# Quantification of single-cell protein abundance

Calculation of single-cell protein abundance by aggregation of cell-wise intensity and correlation between replicates.  

In [1]:
## logging functions
import logging
## data functions
import numpy as np
## system functions
import sys
## system functions from roux
from roux.lib.io import read_table
## stats functions from roux
from roux.stat.io import perc_label
## visualization functions
import matplotlib.pyplot as plt
## data functions from roux
import roux.lib.dfs as rd # attributes
sys.path.append('../')

In [3]:
## parameters
input_path=None
output_path=None

## data curation
rename={
        'abundance':'protein abundance',
        }
## validations (set True by default)
validate_cells_per_construct=True

In [4]:
## parameters inferred
output_dir_path=dirname(output_path)
logging.info(output_path)

cols_value=list(rename.values())
col_value=cols_value[0] # preferred

## Non-aggregated

In [5]:
df01=read_table(input_path)
df01.head(1)

In [6]:
## rename
df1=(df01
    .rename(columns=rename,errors='raise')
    )
df1=df1.drop(df1.filter(regex='^abundance.*').columns, axis=1)
df1.head(1)

In [7]:
to_table(df1,f'{output_dir_path}/01_renamed.tsv')
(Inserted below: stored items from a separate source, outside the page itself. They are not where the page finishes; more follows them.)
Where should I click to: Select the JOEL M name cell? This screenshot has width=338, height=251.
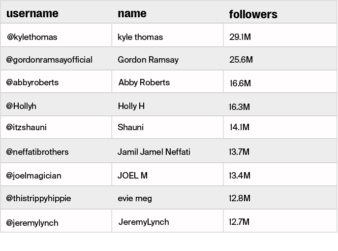(x=132, y=176)

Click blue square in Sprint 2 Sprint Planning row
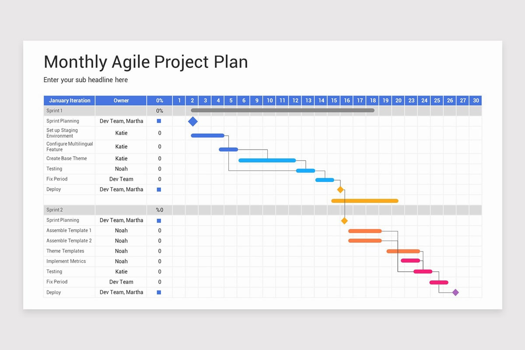(159, 221)
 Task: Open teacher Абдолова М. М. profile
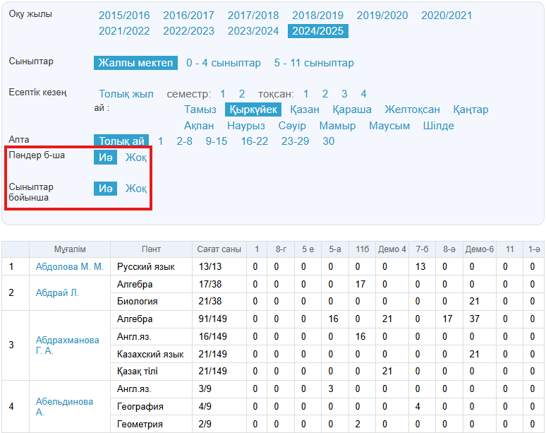click(69, 267)
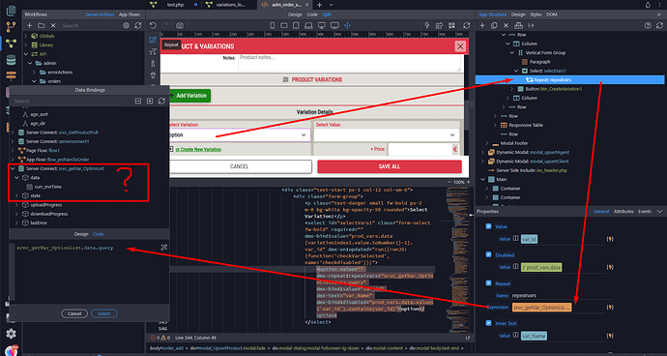The width and height of the screenshot is (667, 356).
Task: Toggle the Disabled property checkbox
Action: pyautogui.click(x=488, y=254)
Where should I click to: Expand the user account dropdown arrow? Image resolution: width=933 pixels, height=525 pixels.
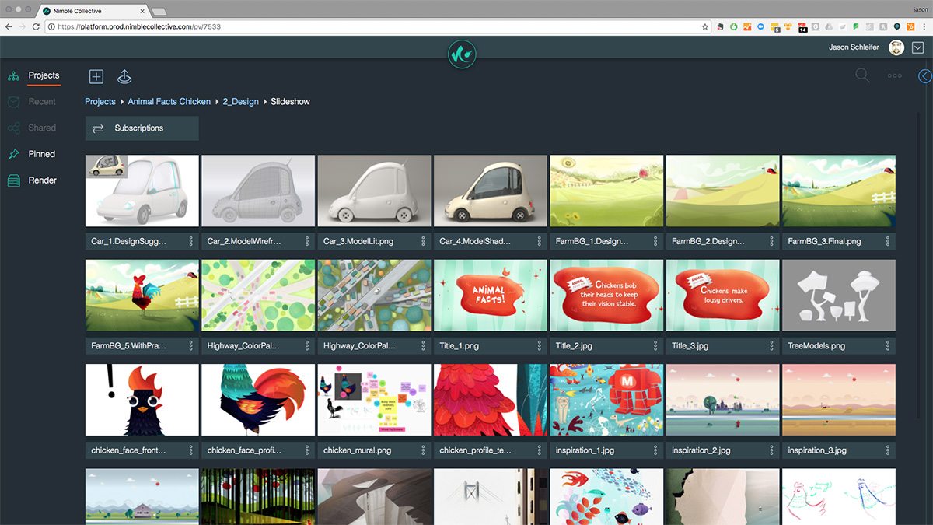(x=917, y=47)
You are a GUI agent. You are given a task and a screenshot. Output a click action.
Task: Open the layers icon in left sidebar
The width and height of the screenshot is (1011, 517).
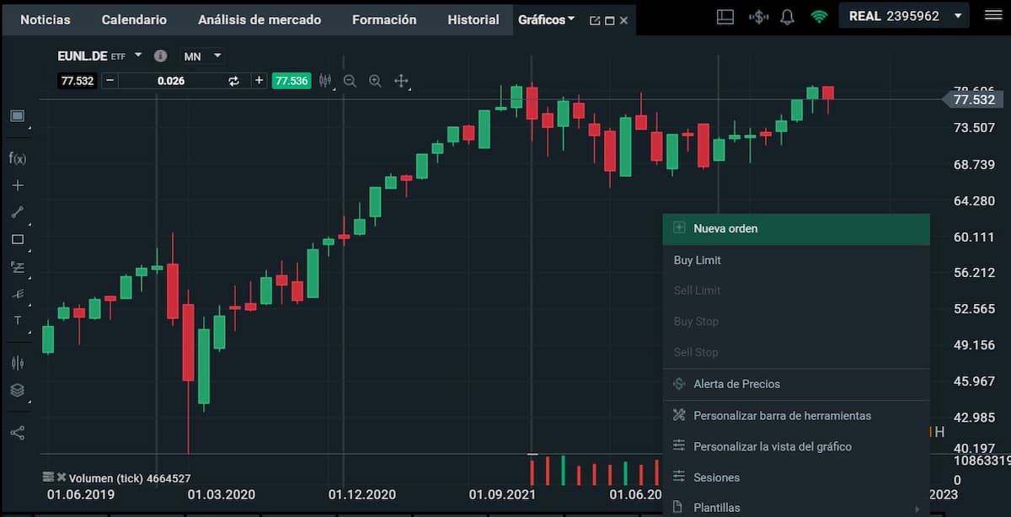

## Aggregated by replicates

In [8]:
## aggregate cells
df2=(df1
    .groupby(['gene symbol query','status partner','pairs','label','replicate',])
    # .agg(**{c+' mean':(c,np.mean) for c in cols_value})
    .agg({c:[np.mean,np.std] for c in cols_value})
    .rd.flatten_columns()
    .reset_index()
    )
if validate_cells_per_construct:
    assert not df2[f'{col_value} std'].isnull().any(), "-> "+perc_label(df2[f'{col_value} std'].isnull())+" of the constructs have 1 cell."
df2.head(1)

In [9]:
to_table(df2,f'{output_dir_path}/02_aggby_replicates.tsv')

## Aggregated by genes

In [10]:
## aggregate replicates
df3=(df2
    .groupby(['gene symbol query','status partner','pairs','label'])
    .agg({c+' mean':[np.mean,np.std] for c in cols_value})
    .rd.flatten_columns()
    .rd.renameby_replace({'mean mean':'mean','mean std':'std'})
    .reset_index()
    .assign(
    **{
        f'{col_value} std/mean':lambda df : df[f'{col_value} std']/df[f'{col_value} mean'],
    })     
)
df3.head(1)

In [11]:
assert all(df3['status partner'].unique() == ['DELTA','WT'])
assert all(df3.groupby('pairs')['status partner'].nunique()==2)
assert all(df3.groupby('pairs')['label'].nunique()==4)

In [12]:
to_table(df3,output_path)

### Plots

#### Between-replicate correlations

In [13]:
## data for the plot
data=(df2
    .pivot(index=['gene symbol query','status partner','pairs','label',],
       columns=['replicate'],
       values=[f"{col_value} mean"],
          )
    .droplevel(0,axis=1)
)
assert (data==0).sum().sum()==0, 'plog needed.'
data=data.applymap(np.log10)
data.head(1)

In [24]:
## plot
fig,axs=plt.subplots(1,3,figsize=[7,4])
axs=axs.flatten()
from modules.tools.plot import plot_scatters
plot_scatters(
    data=data,
    axs=axs,
    cols=['replicate1','replicate2','replicate3'],
    )
to_plot(to_table(df2,f'{output_dir_path}/02_aggby_replicates_plots/scatters'),fmts=['pdf','png'])